Rosny-sous-Bois, une ville comme coupée en deux

Entre l'ogre commercial Rosny, et un centre-ville qui se vide de ses petits commerces, il existe comme deux villes dans la ville. Photo : Baptiste Dedieu & Flavien Gagnepain

Au nord de Rosny-sous-Bois, un projet d’agrandissement de l’immense centre commercial Rosny 2 est en discussion. Lassés, les commerçants du centre-ville ne veulent même plus s’y opposer. Pour eux, ce centre a coupé la commune en deux.

Depuis 1973, la ville de Rosny-sous-Bois, en Seine-Saint-Denis, accueille sur son terrain un impressionnant centre commercial, appelé Rosny 2. Son propriétaire, le Canadien Westfield, voit les choses en grand. D’une superficie de 120 000 m², le centre pourrait encore gagner en surface, pour atteindre les 150 000 m² d’ici 2025. L’objectif des promoteurs est d’en faire le deuxième plus grand centre commercial de France, en y ajoutant une tour de sept étages, un drive pour le magasin Carrefour ou encore des restaurants.

De quoi drainer encore plus l’activité économique de la ville, mais aussi de tout le département. Face à ce monstre, les commerçants du centre-ville de Rosny-sous-Bois se disent presque désabusés : « On ne peut tout simplement pas rivaliser avec les boutiques de là-bas, souffle Pascale Karotchi depuis son magasin de prêt-à-porter féminin. Ils font tout le temps des offres pour tirer les prix vers le bas, alors que moi, je suis obligé de faire des marges. Donc forcément ici, c’est plus cher. Heureusement que mes clientes sont fidèles. »

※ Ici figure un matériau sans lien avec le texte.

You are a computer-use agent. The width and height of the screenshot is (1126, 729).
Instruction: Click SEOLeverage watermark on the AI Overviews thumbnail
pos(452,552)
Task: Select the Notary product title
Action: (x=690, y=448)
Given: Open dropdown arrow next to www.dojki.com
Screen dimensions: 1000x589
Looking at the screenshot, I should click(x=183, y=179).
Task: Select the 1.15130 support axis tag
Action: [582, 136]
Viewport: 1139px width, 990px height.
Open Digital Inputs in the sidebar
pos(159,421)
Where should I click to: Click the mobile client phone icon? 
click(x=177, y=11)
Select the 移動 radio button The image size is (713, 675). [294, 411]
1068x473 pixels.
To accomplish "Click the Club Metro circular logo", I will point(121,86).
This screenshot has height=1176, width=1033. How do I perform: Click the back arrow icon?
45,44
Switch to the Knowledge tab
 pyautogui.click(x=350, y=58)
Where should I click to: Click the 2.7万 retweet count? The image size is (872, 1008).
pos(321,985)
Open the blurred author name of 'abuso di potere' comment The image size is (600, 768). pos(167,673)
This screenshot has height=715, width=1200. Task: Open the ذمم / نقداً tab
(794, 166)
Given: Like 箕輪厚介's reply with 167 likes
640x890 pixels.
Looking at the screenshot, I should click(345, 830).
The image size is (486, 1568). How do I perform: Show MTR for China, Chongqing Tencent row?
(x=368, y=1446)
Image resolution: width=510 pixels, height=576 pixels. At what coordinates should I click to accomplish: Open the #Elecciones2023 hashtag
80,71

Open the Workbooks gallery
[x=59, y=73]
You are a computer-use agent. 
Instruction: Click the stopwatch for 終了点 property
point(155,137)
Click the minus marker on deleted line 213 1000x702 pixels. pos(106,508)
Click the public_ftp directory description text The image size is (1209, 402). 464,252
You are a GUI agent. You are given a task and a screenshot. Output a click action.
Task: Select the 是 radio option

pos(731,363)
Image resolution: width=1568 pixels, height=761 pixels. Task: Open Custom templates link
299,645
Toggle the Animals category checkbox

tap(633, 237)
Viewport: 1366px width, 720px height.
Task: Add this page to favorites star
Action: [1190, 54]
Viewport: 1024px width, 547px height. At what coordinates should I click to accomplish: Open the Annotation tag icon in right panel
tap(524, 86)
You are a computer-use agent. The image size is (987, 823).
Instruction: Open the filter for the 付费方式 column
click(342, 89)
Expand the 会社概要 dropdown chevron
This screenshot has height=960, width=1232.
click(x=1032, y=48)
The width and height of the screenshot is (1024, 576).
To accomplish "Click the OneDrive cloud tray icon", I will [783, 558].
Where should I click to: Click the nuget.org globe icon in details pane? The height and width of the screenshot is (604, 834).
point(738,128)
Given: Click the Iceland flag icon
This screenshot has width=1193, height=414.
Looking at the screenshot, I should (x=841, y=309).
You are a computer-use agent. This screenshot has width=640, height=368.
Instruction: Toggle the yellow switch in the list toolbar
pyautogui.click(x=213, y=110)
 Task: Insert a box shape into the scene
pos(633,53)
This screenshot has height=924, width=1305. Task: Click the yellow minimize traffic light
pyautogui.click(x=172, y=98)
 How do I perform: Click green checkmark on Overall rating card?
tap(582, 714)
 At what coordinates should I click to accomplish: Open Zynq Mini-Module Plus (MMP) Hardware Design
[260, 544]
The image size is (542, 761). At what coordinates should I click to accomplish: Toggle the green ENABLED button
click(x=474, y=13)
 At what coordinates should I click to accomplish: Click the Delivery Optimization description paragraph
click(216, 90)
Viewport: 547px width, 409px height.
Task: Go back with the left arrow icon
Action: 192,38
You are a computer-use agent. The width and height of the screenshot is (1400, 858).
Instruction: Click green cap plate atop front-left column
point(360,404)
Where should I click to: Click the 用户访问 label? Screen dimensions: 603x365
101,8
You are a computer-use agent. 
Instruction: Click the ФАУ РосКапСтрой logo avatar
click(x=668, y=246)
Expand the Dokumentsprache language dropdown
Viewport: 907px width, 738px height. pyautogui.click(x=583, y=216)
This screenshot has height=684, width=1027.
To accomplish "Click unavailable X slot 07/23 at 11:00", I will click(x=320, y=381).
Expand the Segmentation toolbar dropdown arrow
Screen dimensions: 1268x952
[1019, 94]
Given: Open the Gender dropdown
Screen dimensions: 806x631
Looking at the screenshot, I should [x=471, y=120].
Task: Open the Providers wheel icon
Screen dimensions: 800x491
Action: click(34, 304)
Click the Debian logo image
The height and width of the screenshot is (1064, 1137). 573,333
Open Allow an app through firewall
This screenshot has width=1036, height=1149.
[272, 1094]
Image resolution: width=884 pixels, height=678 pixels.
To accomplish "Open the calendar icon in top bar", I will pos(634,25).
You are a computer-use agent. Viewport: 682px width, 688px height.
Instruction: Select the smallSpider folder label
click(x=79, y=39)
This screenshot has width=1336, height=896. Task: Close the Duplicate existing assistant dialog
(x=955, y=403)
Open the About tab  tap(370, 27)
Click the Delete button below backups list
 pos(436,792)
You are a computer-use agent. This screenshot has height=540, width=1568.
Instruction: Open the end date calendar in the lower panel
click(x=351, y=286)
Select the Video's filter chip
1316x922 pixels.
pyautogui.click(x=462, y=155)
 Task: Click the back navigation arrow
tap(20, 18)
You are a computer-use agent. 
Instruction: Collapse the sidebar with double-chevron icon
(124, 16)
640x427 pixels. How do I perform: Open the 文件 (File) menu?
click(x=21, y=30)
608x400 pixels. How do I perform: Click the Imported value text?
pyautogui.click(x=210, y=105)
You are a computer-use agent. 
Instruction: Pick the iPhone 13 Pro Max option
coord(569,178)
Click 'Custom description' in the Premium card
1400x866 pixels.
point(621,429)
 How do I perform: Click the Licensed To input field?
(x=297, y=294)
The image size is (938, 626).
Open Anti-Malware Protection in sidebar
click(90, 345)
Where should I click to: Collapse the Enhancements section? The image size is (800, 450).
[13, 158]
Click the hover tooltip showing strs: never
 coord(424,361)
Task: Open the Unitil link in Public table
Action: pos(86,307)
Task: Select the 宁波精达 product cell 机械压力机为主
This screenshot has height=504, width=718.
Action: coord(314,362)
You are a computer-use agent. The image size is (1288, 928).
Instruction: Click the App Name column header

Quelques dizaines de mètres plus loin, Marie Herbrard, opticienne pour Krys, se sent abandonnée. « Le centre-ville, c’est une catastrophe. Il meurt à petit feu. Beaucoup de commerces ont mis la clef sous la porte, mais très peu ont été remis en route. La rôtisserie juste en face, ça fait des années qu’elle n’existe plus. Mais personne ne la reprend ! Je me demande ce que fait la mairie, à part installer des pompes funèbres. Il n’y a rien qui donne envie de privilégier le centre-ville. »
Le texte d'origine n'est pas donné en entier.